EXERCISE REQUIREMENTS ->
Would you please print the data a second time, exactly as it stands?

(Stored records)

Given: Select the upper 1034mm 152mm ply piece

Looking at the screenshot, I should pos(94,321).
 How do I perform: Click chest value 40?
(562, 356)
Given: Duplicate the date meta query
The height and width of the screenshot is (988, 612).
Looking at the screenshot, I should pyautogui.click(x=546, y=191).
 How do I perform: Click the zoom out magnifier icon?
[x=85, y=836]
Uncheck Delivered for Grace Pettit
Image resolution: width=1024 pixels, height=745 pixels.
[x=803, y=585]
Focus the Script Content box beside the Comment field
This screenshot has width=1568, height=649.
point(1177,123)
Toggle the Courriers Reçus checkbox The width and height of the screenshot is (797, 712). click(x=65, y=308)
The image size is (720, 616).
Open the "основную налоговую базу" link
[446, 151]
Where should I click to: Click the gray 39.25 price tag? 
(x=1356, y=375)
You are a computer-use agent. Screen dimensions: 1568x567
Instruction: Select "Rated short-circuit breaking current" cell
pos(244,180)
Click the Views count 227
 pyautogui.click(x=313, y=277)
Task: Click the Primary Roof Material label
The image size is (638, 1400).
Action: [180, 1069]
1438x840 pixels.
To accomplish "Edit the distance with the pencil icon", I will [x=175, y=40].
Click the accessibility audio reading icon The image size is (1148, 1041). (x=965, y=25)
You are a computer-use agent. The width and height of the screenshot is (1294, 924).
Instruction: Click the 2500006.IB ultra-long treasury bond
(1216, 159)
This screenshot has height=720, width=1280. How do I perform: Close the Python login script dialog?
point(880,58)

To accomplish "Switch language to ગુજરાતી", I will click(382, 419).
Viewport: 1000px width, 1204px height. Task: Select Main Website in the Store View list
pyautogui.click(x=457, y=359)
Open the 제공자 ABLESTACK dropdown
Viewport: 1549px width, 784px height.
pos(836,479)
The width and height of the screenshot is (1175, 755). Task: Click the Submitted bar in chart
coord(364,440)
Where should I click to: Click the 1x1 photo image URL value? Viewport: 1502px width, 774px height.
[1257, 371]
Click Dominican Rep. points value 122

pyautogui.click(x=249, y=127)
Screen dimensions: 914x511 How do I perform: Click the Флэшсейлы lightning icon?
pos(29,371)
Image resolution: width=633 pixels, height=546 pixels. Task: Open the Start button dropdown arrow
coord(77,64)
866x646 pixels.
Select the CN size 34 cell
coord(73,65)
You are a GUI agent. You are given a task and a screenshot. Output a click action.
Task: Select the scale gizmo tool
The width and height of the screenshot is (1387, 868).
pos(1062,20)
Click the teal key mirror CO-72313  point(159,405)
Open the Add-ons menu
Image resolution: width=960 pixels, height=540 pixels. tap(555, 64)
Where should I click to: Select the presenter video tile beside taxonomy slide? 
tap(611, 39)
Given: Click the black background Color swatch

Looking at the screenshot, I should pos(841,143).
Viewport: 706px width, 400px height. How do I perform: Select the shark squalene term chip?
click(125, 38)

ANSWER TO THE PROBLEM ->
Given: Select the upper 1034mm 152mm ply piece

Looking at the screenshot, I should pos(94,321).
 How do I perform: Click chest value 40?
(562, 356)
Given: Duplicate the date meta query
The height and width of the screenshot is (988, 612).
Looking at the screenshot, I should pyautogui.click(x=546, y=191).
 How do I perform: Click the zoom out magnifier icon?
[x=85, y=836]
Uncheck Delivered for Grace Pettit
Image resolution: width=1024 pixels, height=745 pixels.
[x=803, y=585]
Focus the Script Content box beside the Comment field
This screenshot has width=1568, height=649.
point(1177,123)
Toggle the Courriers Reçus checkbox The width and height of the screenshot is (797, 712). click(x=65, y=308)
The image size is (720, 616).
Open the "основную налоговую базу" link
[446, 151]
Where should I click to: Click the gray 39.25 price tag? 
(x=1356, y=375)
You are a computer-use agent. Screen dimensions: 1568x567
Instruction: Select "Rated short-circuit breaking current" cell
pos(244,180)
Click the Views count 227
 pyautogui.click(x=313, y=277)
Task: Click the Primary Roof Material label
The image size is (638, 1400).
Action: [180, 1069]
1438x840 pixels.
To accomplish "Edit the distance with the pencil icon", I will [x=175, y=40].
Click the accessibility audio reading icon The image size is (1148, 1041). (x=965, y=25)
You are a computer-use agent. The width and height of the screenshot is (1294, 924).
Instruction: Click the 2500006.IB ultra-long treasury bond
(1216, 159)
This screenshot has height=720, width=1280. How do I perform: Close the Python login script dialog?
point(880,58)

To accomplish "Switch language to ગુજરાતી", I will click(382, 419).
Viewport: 1000px width, 1204px height. Task: Select Main Website in the Store View list
pyautogui.click(x=457, y=359)
Open the 제공자 ABLESTACK dropdown
Viewport: 1549px width, 784px height.
pos(836,479)
The width and height of the screenshot is (1175, 755). Task: Click the Submitted bar in chart
coord(364,440)
Where should I click to: Click the 1x1 photo image URL value? Viewport: 1502px width, 774px height.
[1257, 371]
Click Dominican Rep. points value 122

pyautogui.click(x=249, y=127)
Screen dimensions: 914x511 How do I perform: Click the Флэшсейлы lightning icon?
pos(29,371)
Image resolution: width=633 pixels, height=546 pixels. Task: Open the Start button dropdown arrow
coord(77,64)
866x646 pixels.
Select the CN size 34 cell
coord(73,65)
You are a GUI agent. You are given a task and a screenshot. Output a click action.
Task: Select the scale gizmo tool
The width and height of the screenshot is (1387, 868).
pos(1062,20)
Click the teal key mirror CO-72313  point(159,405)
Open the Add-ons menu
Image resolution: width=960 pixels, height=540 pixels. tap(555, 64)
Where should I click to: Select the presenter video tile beside taxonomy slide? 
tap(611, 39)
Given: Click the black background Color swatch

Looking at the screenshot, I should pos(841,143).
Viewport: 706px width, 400px height. How do I perform: Select the shark squalene term chip?
click(125, 38)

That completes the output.